The procedure for the company will be as follows:
Presentation of the communication form of the concurrence of major cause, relation of affected workers (to which alternative and priority flexibility measures such as telework are not applicable and the selection criteria are exposed), documentation that attested to the loss or decrease of activity as a result of COVID-19, some labour authorities require that the communications that the company makes to the workers be attached and workers’ representatives (if not done, then it can be re-reserved or expanded). The activities included in the CENAEs indicated above in the RDL shall have the presumption of force majeure.
All ERTEs have to bear a duration of the measure and, most recommended to this day, is that in the face of ignorance of the duration of the exceptional situation, we link that date to the alarm states that were decreed the extension of the ERTE.

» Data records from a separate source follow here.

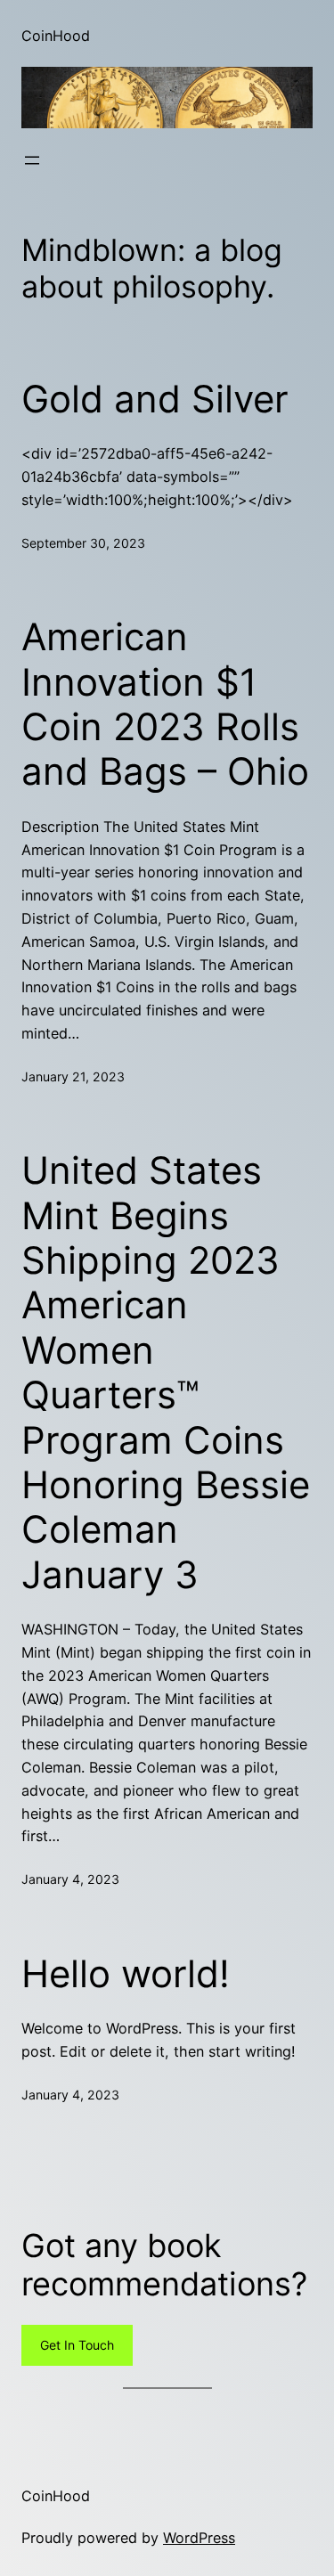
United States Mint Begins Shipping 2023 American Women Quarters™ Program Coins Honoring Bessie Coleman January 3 (165, 1372)
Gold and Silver (155, 399)
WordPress (199, 2538)
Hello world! (125, 1974)
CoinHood (55, 36)
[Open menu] (32, 160)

The labour authority will have 5 days to resolve and, if it is rejected, a remedy of praise may be filed. On the other hand, if no resolution is obtained, by Law 39/2015, positive administrative silence is estimated (art. 24).
All of this means that companies that opt for this measure must state the commitment of the company to maintain employment, although it is not directly required by the regulations. And there are a number of doubts that are not very clear here, such as the causes of non-compliance, whether this clause affects the entire workforce or only the workers affected.
In addition to the ERTE for force majeure, there is the ERTE for economic, technical, organizational or production reasons (ETOP). The first three will be, at least for the time being, the least common to present for the situation by COVID-19. The productive cause may be the option of the company that is not eligible for force majeure, and this will be when there is a variation in demand for products and services that is being put on the market; decreasing this, the company may choose to accommodate the template to the workload. The company will have to certify that the volume reduction, hiring, sales of its services and this creates an imbalance between the staff it has and the one necessary to carry out its service, contracts, sales…
The ERTE process by ETOP is different from those of force majeure, in addition to having other consequences.
In this case, in addition to the communication to the workers, a consultation period is communicated to the workers’ representative and a consultation period is opened and the Work Inspection and Social Security Administration report is empowering. In this case, the effects will be from the moment of communication to the labour authority. Important, it is to know for the company, that in this case there will be no exemption from the payment of the contribution.
On the part of the workers, they must know that while by FORCE majeure ERTE “does not consume” the time used for the benefit, that which is carried out through the causes ETOP does consume it and there is no replacement of that time.
Once there is a positive resolution of the labour authority, the company must communicate this resolution to the State Public Employment Service. The worker must only be discharged as an applicant for employment in order to be able to collect the benefit, to which all workers shall be entitled despite the absence of a contribution period.
The suspension of contracts or the reduction in working hours will not result in compensation for the workers concerned unless otherwise agreed.